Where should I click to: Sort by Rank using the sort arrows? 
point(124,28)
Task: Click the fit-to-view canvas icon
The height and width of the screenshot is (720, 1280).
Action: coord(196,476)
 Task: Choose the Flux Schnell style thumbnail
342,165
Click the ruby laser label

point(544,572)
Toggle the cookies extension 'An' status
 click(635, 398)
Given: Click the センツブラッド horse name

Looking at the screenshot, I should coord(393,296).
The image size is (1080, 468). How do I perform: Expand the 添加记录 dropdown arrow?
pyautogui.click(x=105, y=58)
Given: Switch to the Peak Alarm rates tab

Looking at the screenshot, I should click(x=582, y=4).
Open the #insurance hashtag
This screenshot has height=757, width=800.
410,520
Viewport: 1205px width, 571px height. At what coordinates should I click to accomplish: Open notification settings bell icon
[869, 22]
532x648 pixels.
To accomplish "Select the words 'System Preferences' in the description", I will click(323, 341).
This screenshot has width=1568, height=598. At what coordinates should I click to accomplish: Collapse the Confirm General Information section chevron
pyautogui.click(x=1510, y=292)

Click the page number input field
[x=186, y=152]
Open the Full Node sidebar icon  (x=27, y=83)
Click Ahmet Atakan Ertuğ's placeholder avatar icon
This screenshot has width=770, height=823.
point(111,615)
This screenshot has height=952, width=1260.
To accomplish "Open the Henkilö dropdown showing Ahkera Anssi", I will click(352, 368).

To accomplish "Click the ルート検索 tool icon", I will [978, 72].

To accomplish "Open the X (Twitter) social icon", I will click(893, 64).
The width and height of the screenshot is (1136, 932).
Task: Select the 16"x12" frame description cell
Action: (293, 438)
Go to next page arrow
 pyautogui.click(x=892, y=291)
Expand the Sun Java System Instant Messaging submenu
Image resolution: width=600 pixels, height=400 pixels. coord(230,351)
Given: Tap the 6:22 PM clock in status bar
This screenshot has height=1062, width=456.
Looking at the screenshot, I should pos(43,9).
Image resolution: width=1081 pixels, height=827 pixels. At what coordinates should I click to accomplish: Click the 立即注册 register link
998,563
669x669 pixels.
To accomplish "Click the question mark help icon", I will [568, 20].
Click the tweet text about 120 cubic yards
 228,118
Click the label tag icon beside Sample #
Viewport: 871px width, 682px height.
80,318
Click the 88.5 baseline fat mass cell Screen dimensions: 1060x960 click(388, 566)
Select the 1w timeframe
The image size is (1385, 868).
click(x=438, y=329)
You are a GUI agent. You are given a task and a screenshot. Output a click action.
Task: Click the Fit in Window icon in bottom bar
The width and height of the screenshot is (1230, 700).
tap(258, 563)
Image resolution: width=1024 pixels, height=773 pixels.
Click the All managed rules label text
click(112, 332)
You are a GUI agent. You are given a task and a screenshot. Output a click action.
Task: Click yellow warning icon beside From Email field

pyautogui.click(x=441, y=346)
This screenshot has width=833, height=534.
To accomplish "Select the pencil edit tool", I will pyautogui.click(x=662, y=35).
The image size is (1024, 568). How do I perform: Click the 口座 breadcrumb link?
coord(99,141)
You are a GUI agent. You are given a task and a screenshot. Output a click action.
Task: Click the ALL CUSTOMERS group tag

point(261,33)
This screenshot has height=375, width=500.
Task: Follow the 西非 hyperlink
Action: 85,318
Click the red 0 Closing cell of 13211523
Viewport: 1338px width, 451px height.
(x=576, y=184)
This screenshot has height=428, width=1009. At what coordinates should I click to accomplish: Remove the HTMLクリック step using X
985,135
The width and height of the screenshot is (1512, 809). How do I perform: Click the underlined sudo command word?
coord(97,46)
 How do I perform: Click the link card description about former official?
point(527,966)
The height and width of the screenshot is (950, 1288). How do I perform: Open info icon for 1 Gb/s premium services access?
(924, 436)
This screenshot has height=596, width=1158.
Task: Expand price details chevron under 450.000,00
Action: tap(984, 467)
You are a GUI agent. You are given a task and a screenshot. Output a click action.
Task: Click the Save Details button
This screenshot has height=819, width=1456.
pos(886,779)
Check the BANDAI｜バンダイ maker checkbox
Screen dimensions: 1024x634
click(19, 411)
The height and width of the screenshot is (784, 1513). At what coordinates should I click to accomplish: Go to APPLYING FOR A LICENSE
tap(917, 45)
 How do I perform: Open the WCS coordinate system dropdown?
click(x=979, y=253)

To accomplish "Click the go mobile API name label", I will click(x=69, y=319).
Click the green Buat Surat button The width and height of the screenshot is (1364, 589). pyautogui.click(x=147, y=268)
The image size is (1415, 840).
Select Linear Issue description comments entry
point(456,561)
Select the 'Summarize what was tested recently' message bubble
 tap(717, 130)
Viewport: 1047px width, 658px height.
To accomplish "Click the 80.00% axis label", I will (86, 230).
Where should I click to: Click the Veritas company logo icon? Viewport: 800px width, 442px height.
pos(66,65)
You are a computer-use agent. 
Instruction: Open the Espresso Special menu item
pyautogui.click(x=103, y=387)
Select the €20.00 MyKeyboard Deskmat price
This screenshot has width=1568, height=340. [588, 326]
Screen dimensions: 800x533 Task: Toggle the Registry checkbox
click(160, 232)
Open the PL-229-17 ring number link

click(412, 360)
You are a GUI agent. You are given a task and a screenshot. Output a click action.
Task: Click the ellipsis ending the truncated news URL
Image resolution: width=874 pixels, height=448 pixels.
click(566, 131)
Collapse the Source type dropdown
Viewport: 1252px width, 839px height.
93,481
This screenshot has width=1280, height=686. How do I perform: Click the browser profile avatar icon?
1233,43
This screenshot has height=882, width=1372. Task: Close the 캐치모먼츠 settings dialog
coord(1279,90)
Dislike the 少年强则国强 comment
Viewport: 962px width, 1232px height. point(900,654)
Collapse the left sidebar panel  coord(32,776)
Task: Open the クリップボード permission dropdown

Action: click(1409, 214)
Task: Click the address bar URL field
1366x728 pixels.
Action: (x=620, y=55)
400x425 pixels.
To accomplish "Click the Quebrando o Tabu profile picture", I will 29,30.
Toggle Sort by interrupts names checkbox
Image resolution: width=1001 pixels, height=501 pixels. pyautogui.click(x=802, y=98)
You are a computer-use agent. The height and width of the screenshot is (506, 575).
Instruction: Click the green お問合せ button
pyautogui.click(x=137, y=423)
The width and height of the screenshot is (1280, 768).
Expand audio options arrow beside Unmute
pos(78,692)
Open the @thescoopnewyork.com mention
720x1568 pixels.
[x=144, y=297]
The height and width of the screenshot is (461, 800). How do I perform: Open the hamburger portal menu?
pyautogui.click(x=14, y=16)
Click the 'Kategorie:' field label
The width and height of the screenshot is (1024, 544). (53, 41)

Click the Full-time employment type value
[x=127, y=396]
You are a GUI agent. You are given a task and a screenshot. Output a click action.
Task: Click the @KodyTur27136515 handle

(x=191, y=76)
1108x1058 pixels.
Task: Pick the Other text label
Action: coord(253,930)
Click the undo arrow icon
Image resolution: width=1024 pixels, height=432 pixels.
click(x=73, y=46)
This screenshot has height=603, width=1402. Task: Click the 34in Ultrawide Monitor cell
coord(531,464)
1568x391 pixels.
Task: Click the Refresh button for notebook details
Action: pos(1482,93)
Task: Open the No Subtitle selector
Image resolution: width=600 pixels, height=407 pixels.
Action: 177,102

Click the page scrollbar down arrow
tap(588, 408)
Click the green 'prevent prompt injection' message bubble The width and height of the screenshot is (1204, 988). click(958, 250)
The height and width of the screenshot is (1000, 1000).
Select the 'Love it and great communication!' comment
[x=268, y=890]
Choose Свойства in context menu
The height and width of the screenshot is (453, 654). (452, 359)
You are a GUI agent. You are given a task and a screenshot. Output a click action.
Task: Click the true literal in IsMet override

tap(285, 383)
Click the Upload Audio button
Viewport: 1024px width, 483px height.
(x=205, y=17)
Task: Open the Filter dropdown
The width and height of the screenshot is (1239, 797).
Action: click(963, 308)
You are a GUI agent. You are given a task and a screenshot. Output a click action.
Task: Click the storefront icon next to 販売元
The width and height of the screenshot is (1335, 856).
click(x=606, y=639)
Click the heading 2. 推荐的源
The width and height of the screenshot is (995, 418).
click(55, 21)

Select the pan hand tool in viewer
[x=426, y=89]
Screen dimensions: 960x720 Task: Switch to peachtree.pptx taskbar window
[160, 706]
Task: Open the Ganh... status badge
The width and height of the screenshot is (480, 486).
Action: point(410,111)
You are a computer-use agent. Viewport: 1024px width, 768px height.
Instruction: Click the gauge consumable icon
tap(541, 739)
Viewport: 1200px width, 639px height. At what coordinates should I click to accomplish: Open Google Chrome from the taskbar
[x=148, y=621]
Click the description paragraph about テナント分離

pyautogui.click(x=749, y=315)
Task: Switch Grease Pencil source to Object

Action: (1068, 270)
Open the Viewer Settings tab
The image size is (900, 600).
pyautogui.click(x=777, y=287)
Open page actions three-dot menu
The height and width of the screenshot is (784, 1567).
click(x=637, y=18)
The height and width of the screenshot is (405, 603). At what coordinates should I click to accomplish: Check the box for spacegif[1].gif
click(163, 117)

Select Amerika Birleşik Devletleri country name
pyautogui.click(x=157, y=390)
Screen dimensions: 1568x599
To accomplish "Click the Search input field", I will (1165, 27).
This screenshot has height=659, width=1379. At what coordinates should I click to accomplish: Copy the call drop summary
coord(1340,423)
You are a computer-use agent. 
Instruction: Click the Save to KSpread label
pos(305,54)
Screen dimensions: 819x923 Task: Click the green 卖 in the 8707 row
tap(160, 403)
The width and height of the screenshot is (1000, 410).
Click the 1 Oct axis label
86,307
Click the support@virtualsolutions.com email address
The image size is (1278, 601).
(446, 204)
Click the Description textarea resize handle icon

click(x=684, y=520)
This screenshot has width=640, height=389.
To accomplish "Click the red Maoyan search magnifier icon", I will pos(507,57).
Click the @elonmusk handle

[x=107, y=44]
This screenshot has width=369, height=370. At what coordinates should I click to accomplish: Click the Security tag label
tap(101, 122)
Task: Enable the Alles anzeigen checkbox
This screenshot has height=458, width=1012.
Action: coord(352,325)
——————————
Please go through the data above and copy each line containing the word "computer".

You are a computer-use agent. 
You are a computer-use agent. The height and width of the screenshot is (506, 575).
You are a computer-use agent. Viewport: 1024px width, 768px height.
You are a computer-use agent. 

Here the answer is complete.